Bede Sheppard, the report’s author, said teachers were putting their lives at risk every day.

"Southern Thailand is one of the most dangerous places in the world to be a teacher," Bede Sheppard, author of the report, told AlertNet.  "Being a teacher in these provinces means putting your life on the line every day.”

Such fears have prompted some teachers to request the protection of soldiers but paradoxically, it also makes them more of a target.

STUDENTS SUFFER

The Deep South has a high teacher turnover and is unable to attract qualified teachers as a result of the violence. Many teachers are on temporary contracts and lack necessary experience and qualification.

As a result, students from the Deep South do much worse than their counterparts elsewhere in Thailand. They were among the worst performers in Maths, Science and Thai in the whole country, according to an evaluation from the Ministry of Education.

The violence, which has claimed the lives of 4,500 people since 2004, also leaves deep psychological scars.

Thai army and paramilitary forces deployed to schools or near them also disrupt education and place pupils at unnecessary risk of insurgent attacks, Human Rights Watch said.

Some schools have suffered an exodus of students.
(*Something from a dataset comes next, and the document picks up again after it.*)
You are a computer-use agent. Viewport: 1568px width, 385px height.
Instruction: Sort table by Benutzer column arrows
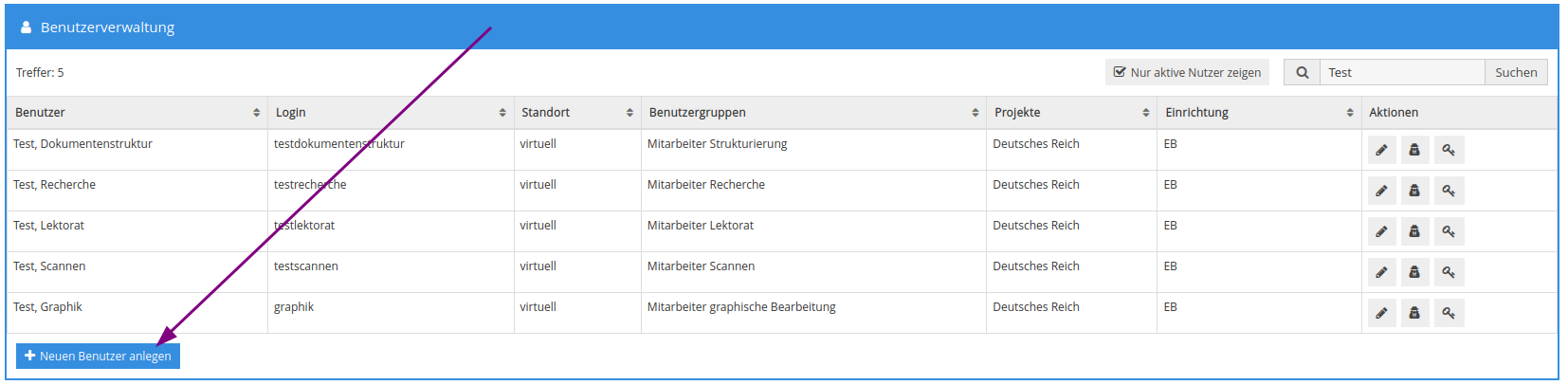click(x=256, y=113)
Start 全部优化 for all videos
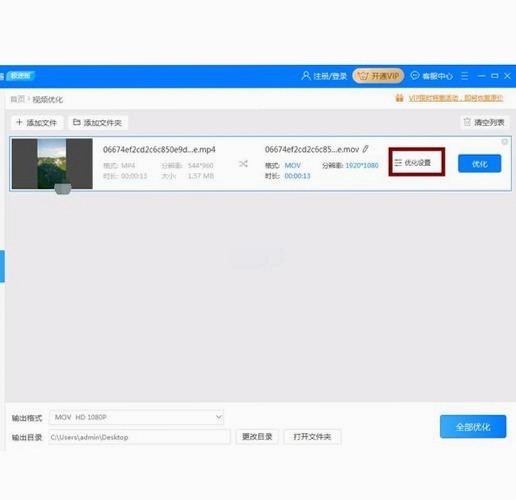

Meksuwan said of BanYaha primary school had around 300 Thai-Chinese students at the start of insurgency - now there are only 30.

ISLAMIC TEACHERS ALSO FACE THREAT

Muslim students at Sangsanti primary school in Yarang sub-district, Yala province,Thailand, March 3, 2011. ALERTNET/Muhammad Anwar HajitehIt isn’t just Buddhist teachers who fear for their lives.

“For Buddhist teachers, if they can, they’ll move to another place,” Meksuwan said. “But for Muslim teachers, this is the birthplace for them; they have a home and family so they have to stay here and cannot go anywhere.”

While attacks in mosques and Islamic private schools are rare, teachers and students there are similarly caught in the middle between shadowy insurgents and state officials.

Muslim teachers told AlertNet they feel they are discriminated and unfairly targeted by state officials who believe Islamic schools are a hotbed of insurgency.

Many spoke of the military turning up unannounced – although some said the situation has improved recently – to take pictures of the school and question the teachers and students.

Syihabuddin Romlee , a teacher at a tadika (an Islamic pre-school conducted at the mosque) in Pattani said he had gotten used to the military visiting his school regularly.

“If an incident occurs somewhere near a tadika, the first thing is the school and teacher will be questioned,” said Romlee. “They will come with weapons in their hands and scare the students. You get used to it.”

They fear they will be detained and put on the notorious “black list” – the first port of call in case any incident happens.

Abdul Asis from the Young Muslim Association of Thailand told AlertNet that the situation is undermining confidence in young Muslim students and is prompting many to leave the area and move to Malaysia.

“They are afraid and not confident to show their leadership characteristics, because leaders are the ones that governments will see as possible insurgents,” Asis said. “When the youth cannot express or show their ability, performance or leadership, our community will not develop.”